<<<<

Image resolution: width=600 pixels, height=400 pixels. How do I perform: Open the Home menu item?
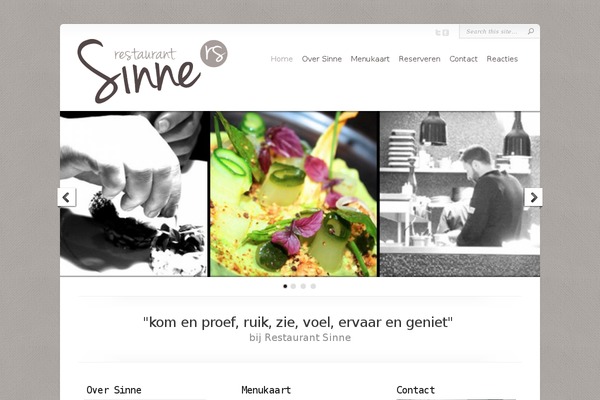click(282, 59)
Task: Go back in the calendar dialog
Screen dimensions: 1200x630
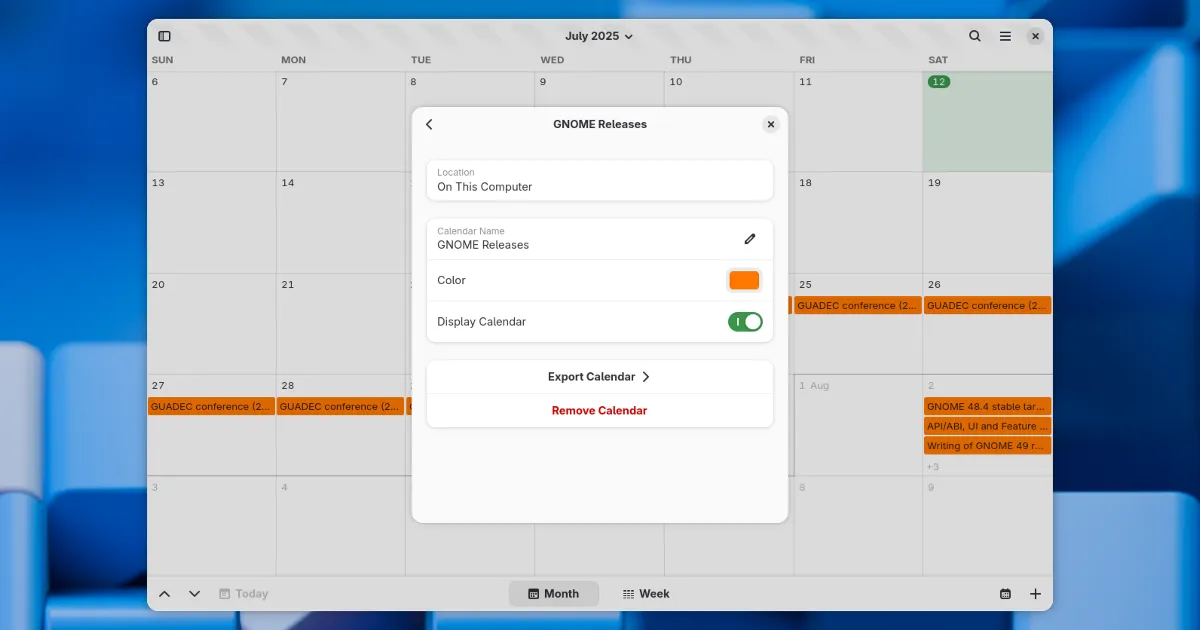Action: pyautogui.click(x=429, y=124)
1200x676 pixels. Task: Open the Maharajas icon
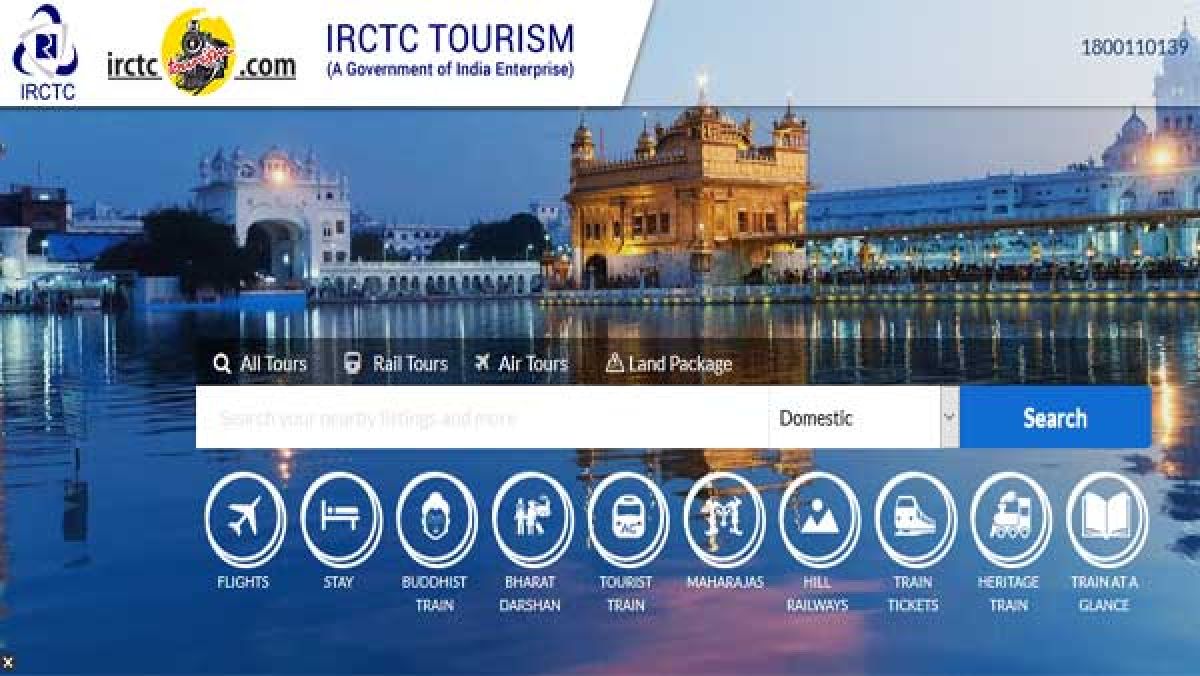click(x=724, y=519)
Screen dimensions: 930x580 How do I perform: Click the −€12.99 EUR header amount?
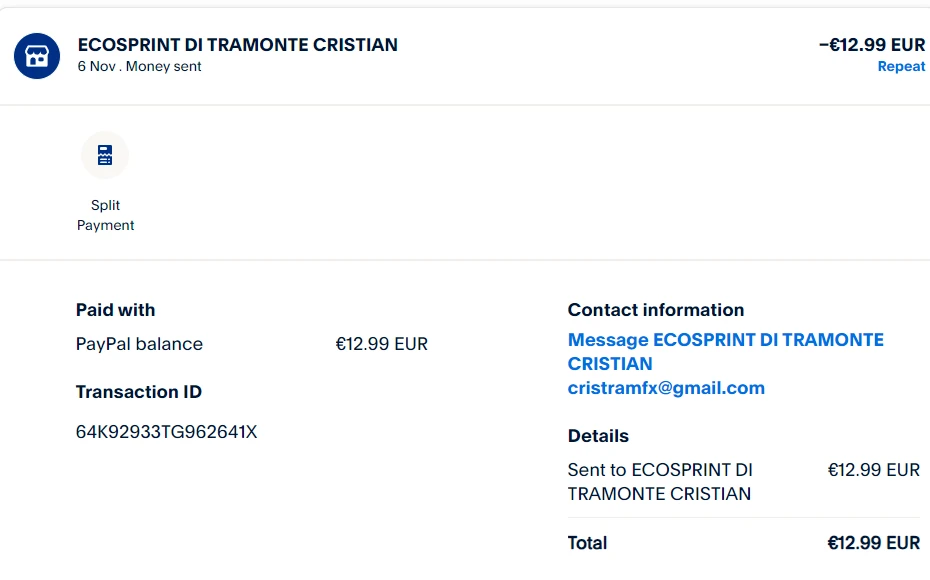(871, 45)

>>>>

■ **EXERCISE**
Each line of the material above should be set down exactly, with no pictures.

■ **SOLUTION FOR THIS EXERCISE**
Image resolution: width=600 pixels, height=400 pixels. How do I perform: Open the Home menu item?
click(282, 59)
Task: Go back in the calendar dialog
Screen dimensions: 1200x630
Action: pyautogui.click(x=429, y=124)
1200x676 pixels. Task: Open the Maharajas icon
click(x=724, y=519)
Screen dimensions: 930x580 How do I perform: Click the −€12.99 EUR header amount?
(871, 45)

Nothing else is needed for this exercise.